Linux kernel mirror (for testing) git.kernel.org/pub/scm/linux/kernel/git/torvalds/linux.git
kernel os linux

poll: add poll_requested_events() and poll_does_not_wait() functions

In some cases the poll() implementation in a driver has to do different
things depending on the events the caller wants to poll for. An example
is when a driver needs to start a DMA engine if the caller polls for
POLLIN, but doesn't want to do that if POLLIN is not requested but instead
only POLLOUT or POLLPRI is requested. This is something that can happen
in the video4linux subsystem among others.

Unfortunately, the current epoll/poll/select implementation doesn't
provide that information reliably. The poll_table_struct does have it: it
has a key field with the event mask. But once a poll() call matches one
or more bits of that mask any following poll() calls are passed a NULL
poll_table pointer.

Also, the eventpoll implementation always left the key field at ~0 instead
of using the requested events mask.

This was changed in eventpoll.c so the key field now contains the actual
events that should be polled for as set by the caller.

The solution to the NULL poll_table pointer is to set the qproc field to
NULL in poll_table once poll() matches the events, not the poll_table
pointer itself. That way drivers can obtain the mask through a new
poll_requested_events inline.

The poll_table_struct can still be NULL since some kernel code calls it
internally (netfs_state_poll() in ./drivers/staging/pohmelfs/netfs.h). In
that case poll_requested_events() returns ~0 (i.e. all events).

Very rarely drivers might want to know whether poll_wait will actually
wait. If another earlier file descriptor in the set already matched the
events the caller wanted to wait for, then the kernel will return from the
select() call without waiting. This might be useful information in order
to avoid doing expensive work.

A new helper function poll_does_not_wait() is added that drivers can use
to detect this situation. This is now used in sock_poll_wait() in
include/net/sock.h. This was the only place in the kernel that needed
this information.

Drivers should no longer access any of the poll_table internals, but use
the poll_requested_events() and poll_does_not_wait() access functions
instead. In order to enforce that the poll_table fields are now prepended
with an underscore and a comment was added warning against using them
directly.

This required a change in unix_dgram_poll() in unix/af_unix.c which used
the key field to get the requested events. It's been replaced by a call
to poll_requested_events().

For qproc it was especially important to change its name since the
behavior of that field changes with this patch since this function pointer
can now be NULL when that wasn't possible in the past.

Any driver accessing the qproc or key fields directly will now fail to compile.

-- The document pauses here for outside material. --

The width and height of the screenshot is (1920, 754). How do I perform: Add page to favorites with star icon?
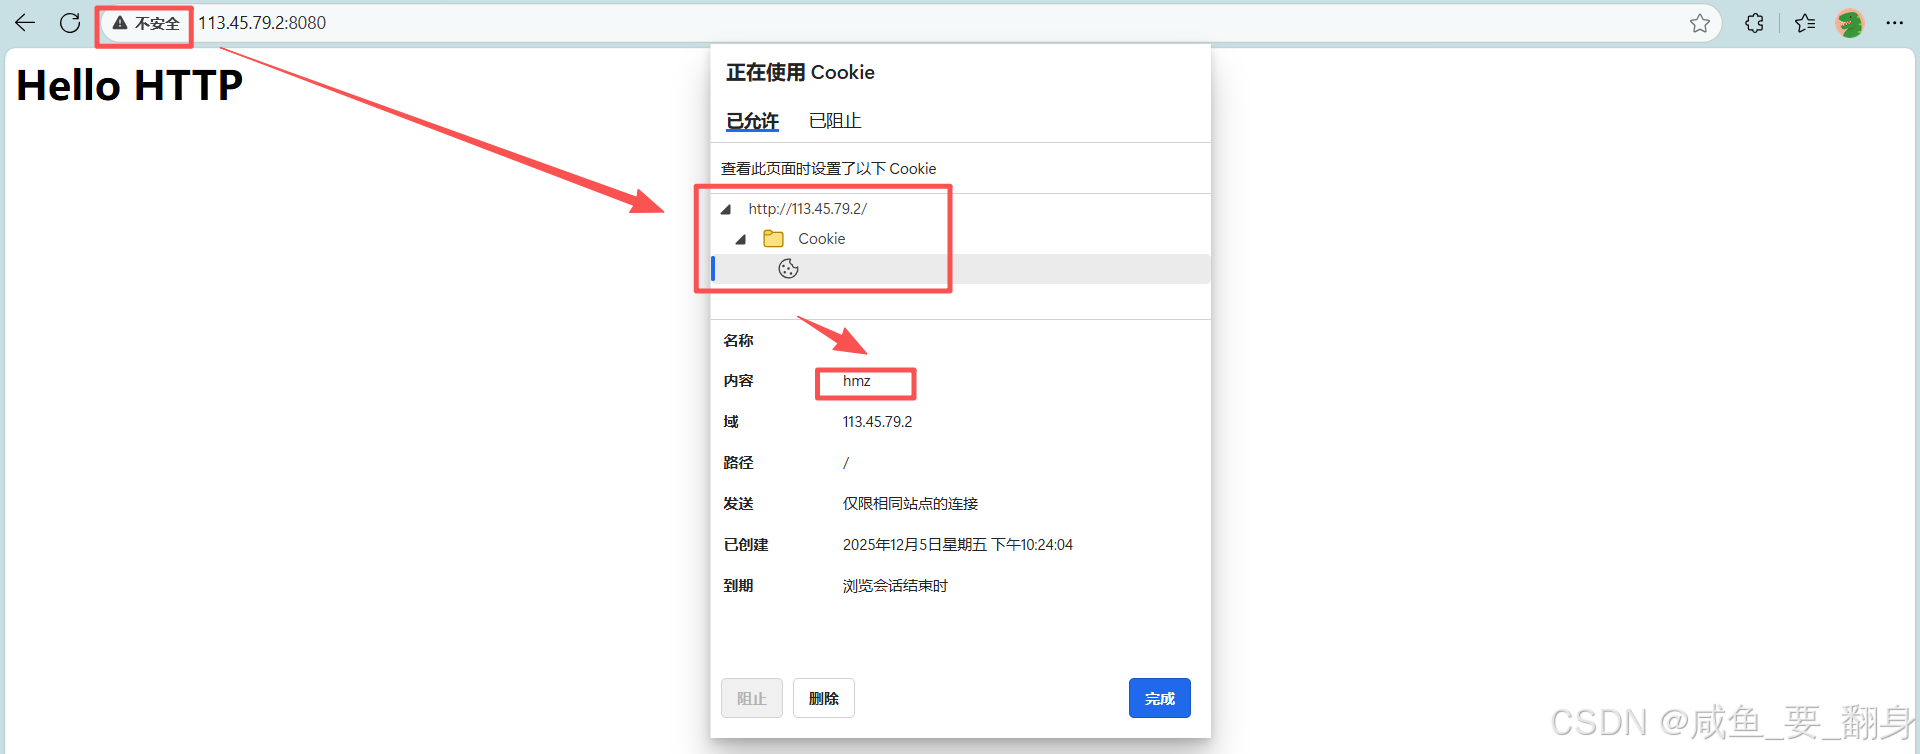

Some notes regarding the correctness of this patch: the driver's poll()
function is called with a 'struct poll_table_struct *wait' argument. This
pointer may or may not be NULL, drivers can never rely on it being one or
the other as that depends on whether or not an earlier file descriptor in
the select()'s fdset matched the requested events.

There are only three things a driver can do with the wait argument:

1) obtain the key field:

events = wait ? wait->key : ~0;

This will still work although it should be replaced with the new
poll_requested_events() function (which does exactly the same).
This will now even work better, since wait is no longer set to NULL
unnecessarily.

2) use the qproc callback. This could be deadly since qproc can now be
NULL. Renaming qproc should prevent this from happening. There are no
kernel drivers that actually access this callback directly, BTW.

3) test whether wait == NULL to determine whether poll would return without
waiting. This is no longer sufficient as the correct test is now
wait == NULL || wait->_qproc == NULL.

However, the worst that can happen here is a slight performance hit in
the case where wait != NULL and wait->_qproc == NULL. In that case the
driver will assume that poll_wait() will actually add the fd to the set
of waiting file descriptors. Of course, poll_wait() will not do that
since it tests for wait->_qproc. This will not break anything, though.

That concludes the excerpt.